A team of four pupils from a Burton-on-Trent High School built a small-scale aircraft from scratch to secure a top prize at the UK’s biggest STEM event.
John Taylor High School beat off the challenge of 15 schools from across the UK to win the Manufacturing category award at the Design & Make Challenge 2023, the largest ever held by the Manufacturing Assembly Network (MAN).
The students worked together to design, test, and build an aircraft, using just a box of simple materials and a selection of hand tools.
The brief was to create a machine that could be launched from a pair of purpose-built air cannons, with the pupils surpassing the organisers’ expectations with the quality of the model and the ease of manufacture.
MAN – a group of seven sub-contract manufacturers and a specialist engineering design agency forming a global collective to secure contracts for UK industry – runs the competition to enthuse young people about a career in engineering, manufacturing and technology.

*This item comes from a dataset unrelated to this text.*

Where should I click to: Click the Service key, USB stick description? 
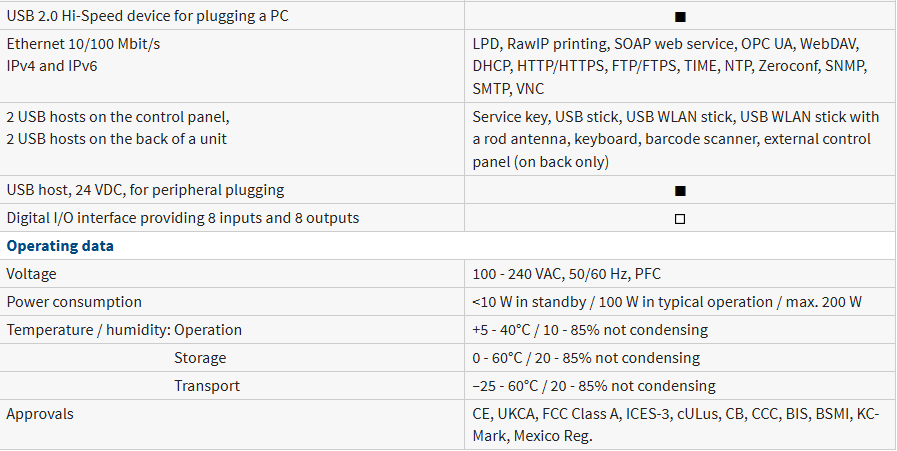click(676, 139)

In the fourth year of the Design & Make Challenge, other winners were Great Wyrley Academy, Lawrence Sheriff High School and Bishop Vesey’s Grammar School.

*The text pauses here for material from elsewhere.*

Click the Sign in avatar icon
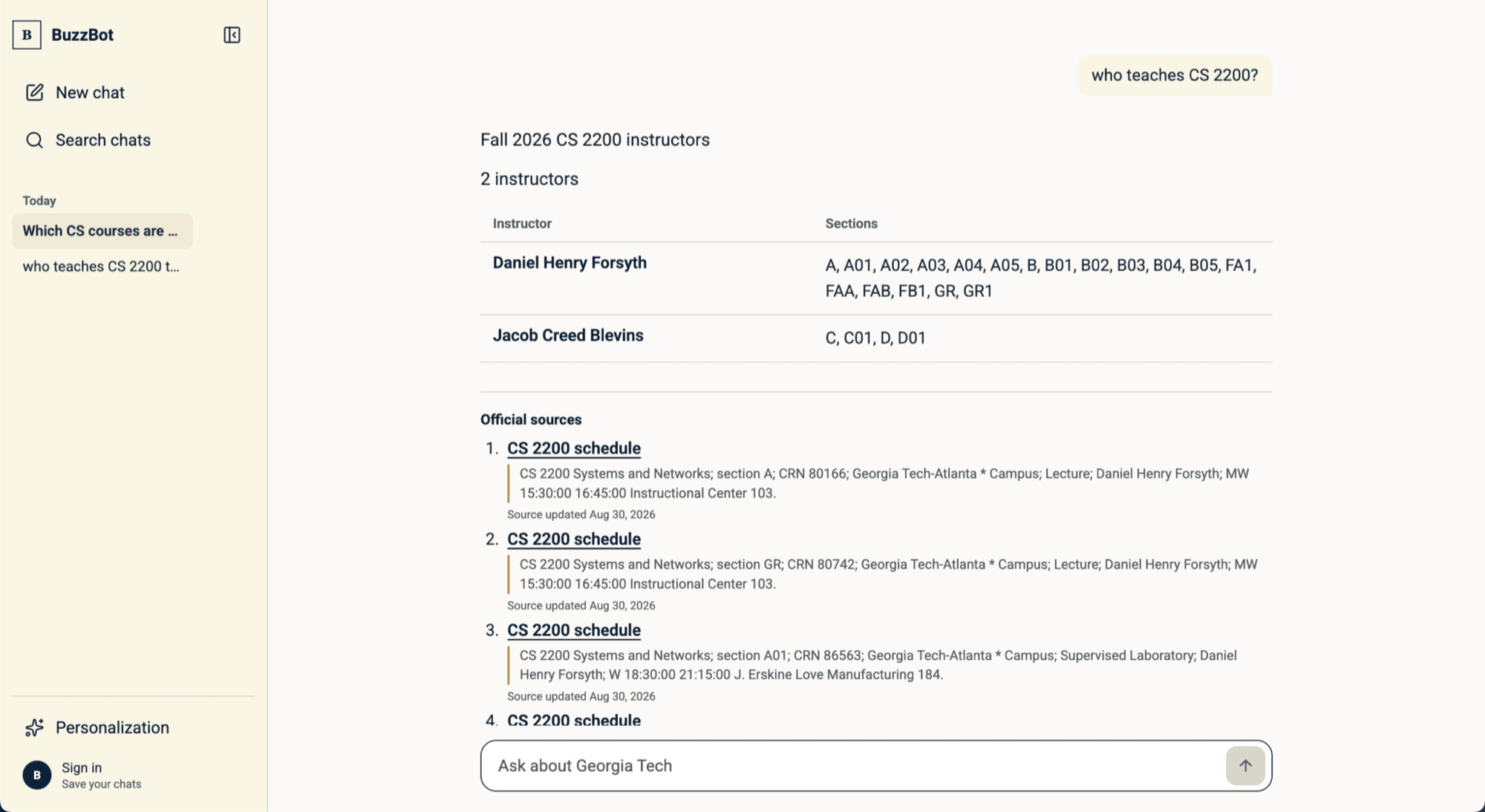 (x=37, y=775)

Austin Owens, Managing Director at Grove Design (Pembridge) and Co-Chair of MAN, said: “Massive congratulations to the John Taylor High School team, who proved once again that they have a natural aptitude for design, engineering, and science. Hopefully a few of them will go on to be the industrial talent of the future.”
The event was hosted by WMG at the University of Warwick. Pupils were able to tap into the expertise of MAN apprentices and WMG engineers during the eight-hour challenge, with the organisers offering the opportunity for school visits, work experience and placements.